* _About this task_: Nothing but the lines from the start of the records through the line that contains "Given: Click the GitHub octocat logo icon" is to be copied, and each is to be copied exactly.

* _Data for the task_:
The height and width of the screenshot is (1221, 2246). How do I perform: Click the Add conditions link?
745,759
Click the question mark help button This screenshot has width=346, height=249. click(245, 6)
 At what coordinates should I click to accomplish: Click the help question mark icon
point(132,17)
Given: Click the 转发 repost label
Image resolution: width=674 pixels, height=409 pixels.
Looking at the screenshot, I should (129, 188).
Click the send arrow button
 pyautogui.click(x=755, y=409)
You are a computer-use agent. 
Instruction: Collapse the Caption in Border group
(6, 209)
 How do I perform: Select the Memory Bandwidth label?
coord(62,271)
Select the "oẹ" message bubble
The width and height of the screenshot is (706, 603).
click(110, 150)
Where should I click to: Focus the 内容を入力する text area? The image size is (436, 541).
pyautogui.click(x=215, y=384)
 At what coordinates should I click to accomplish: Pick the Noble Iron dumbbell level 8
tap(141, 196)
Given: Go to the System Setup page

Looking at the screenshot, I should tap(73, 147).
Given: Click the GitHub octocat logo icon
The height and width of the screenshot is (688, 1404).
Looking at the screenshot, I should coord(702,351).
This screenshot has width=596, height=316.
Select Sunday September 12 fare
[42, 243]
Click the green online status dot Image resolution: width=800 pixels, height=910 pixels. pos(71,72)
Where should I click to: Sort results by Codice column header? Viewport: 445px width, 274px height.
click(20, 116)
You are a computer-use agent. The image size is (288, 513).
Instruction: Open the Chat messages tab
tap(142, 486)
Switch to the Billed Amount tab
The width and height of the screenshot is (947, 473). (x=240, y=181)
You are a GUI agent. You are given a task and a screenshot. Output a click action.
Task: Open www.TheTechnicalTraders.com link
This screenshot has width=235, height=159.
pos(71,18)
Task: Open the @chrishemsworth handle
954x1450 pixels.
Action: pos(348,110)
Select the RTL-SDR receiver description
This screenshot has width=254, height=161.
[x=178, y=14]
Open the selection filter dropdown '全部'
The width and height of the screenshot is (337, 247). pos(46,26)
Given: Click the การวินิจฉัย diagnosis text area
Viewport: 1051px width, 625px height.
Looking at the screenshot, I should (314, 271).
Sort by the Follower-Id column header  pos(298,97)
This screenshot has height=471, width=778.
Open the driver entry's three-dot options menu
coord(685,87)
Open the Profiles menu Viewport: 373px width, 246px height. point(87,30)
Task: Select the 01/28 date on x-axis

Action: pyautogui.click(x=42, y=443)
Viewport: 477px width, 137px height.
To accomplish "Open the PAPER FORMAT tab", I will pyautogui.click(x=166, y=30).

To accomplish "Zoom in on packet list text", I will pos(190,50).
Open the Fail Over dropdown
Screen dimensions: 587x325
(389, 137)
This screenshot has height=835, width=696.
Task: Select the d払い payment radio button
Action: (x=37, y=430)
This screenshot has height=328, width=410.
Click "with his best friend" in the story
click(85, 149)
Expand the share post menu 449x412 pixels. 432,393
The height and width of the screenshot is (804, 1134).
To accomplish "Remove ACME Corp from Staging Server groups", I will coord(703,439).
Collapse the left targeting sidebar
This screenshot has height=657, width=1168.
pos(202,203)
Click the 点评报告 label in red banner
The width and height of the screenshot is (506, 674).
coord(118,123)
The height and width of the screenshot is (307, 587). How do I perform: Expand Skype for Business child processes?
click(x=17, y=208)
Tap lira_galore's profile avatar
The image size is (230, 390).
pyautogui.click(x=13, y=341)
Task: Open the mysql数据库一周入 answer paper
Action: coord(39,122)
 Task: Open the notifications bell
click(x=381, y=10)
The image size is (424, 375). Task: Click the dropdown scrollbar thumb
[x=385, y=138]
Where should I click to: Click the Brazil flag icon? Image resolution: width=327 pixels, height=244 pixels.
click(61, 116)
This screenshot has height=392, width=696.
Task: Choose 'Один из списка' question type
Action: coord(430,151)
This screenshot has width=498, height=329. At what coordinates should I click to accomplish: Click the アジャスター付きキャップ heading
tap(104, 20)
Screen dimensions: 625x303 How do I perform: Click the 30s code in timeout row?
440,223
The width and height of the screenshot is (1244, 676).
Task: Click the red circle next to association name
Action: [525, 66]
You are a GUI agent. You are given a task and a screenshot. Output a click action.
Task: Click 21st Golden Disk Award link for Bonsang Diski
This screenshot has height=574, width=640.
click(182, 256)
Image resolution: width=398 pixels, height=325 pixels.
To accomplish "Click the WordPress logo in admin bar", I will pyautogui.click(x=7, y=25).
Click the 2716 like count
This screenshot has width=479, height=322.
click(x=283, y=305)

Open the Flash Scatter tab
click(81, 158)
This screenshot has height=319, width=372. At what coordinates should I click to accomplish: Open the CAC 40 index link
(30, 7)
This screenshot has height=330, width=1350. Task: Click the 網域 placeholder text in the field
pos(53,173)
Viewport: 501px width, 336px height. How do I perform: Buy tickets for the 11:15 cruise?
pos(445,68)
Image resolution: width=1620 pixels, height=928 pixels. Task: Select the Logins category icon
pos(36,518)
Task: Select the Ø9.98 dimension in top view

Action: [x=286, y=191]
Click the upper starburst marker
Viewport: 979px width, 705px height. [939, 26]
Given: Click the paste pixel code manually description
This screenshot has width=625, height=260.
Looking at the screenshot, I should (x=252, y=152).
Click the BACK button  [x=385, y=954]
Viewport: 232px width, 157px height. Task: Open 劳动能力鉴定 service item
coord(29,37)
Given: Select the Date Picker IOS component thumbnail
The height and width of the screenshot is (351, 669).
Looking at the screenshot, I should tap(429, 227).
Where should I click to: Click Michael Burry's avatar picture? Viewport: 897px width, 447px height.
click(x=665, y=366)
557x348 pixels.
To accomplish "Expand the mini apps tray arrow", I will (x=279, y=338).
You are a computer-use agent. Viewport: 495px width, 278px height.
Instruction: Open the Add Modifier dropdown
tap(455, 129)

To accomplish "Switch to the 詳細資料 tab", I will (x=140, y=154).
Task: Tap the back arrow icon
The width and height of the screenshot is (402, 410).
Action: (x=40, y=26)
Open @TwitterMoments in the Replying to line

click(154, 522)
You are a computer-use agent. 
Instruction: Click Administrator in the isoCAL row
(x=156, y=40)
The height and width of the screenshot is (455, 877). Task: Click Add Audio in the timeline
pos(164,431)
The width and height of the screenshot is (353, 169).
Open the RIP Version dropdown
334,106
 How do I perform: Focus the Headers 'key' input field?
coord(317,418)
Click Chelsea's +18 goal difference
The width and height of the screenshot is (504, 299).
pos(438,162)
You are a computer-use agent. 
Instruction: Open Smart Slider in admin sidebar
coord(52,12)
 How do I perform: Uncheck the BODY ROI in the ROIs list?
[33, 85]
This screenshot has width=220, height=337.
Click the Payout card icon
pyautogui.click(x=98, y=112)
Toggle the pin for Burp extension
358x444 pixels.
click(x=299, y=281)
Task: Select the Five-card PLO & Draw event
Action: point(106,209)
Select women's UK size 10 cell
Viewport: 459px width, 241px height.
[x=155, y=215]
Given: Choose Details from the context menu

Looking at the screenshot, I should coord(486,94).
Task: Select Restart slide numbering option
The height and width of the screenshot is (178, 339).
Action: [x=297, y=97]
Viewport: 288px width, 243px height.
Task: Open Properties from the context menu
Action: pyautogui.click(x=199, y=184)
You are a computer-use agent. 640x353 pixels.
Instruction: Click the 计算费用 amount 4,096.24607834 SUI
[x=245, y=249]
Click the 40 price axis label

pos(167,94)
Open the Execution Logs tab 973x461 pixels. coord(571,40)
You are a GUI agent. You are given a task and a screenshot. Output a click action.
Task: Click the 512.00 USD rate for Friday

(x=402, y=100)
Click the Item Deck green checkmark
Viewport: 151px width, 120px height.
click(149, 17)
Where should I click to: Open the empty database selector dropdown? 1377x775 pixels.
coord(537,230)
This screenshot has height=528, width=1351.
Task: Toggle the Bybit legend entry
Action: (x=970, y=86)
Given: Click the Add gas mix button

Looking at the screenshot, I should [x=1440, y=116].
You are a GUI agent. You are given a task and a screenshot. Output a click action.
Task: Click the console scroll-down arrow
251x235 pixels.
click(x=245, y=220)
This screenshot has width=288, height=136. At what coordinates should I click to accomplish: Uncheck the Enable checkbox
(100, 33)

* _Your solution_:
The height and width of the screenshot is (1221, 2246). How do I perform: Click the Add conditions link?
745,759
Click the question mark help button This screenshot has width=346, height=249. click(245, 6)
 At what coordinates should I click to accomplish: Click the help question mark icon
point(132,17)
Given: Click the 转发 repost label
Image resolution: width=674 pixels, height=409 pixels.
Looking at the screenshot, I should (129, 188).
Click the send arrow button
 pyautogui.click(x=755, y=409)
You are a computer-use agent. 
Instruction: Collapse the Caption in Border group
(6, 209)
 How do I perform: Select the Memory Bandwidth label?
coord(62,271)
Select the "oẹ" message bubble
The width and height of the screenshot is (706, 603).
click(110, 150)
Where should I click to: Focus the 内容を入力する text area? The image size is (436, 541).
pyautogui.click(x=215, y=384)
 At what coordinates should I click to accomplish: Pick the Noble Iron dumbbell level 8
tap(141, 196)
Given: Go to the System Setup page

Looking at the screenshot, I should tap(73, 147).
Given: Click the GitHub octocat logo icon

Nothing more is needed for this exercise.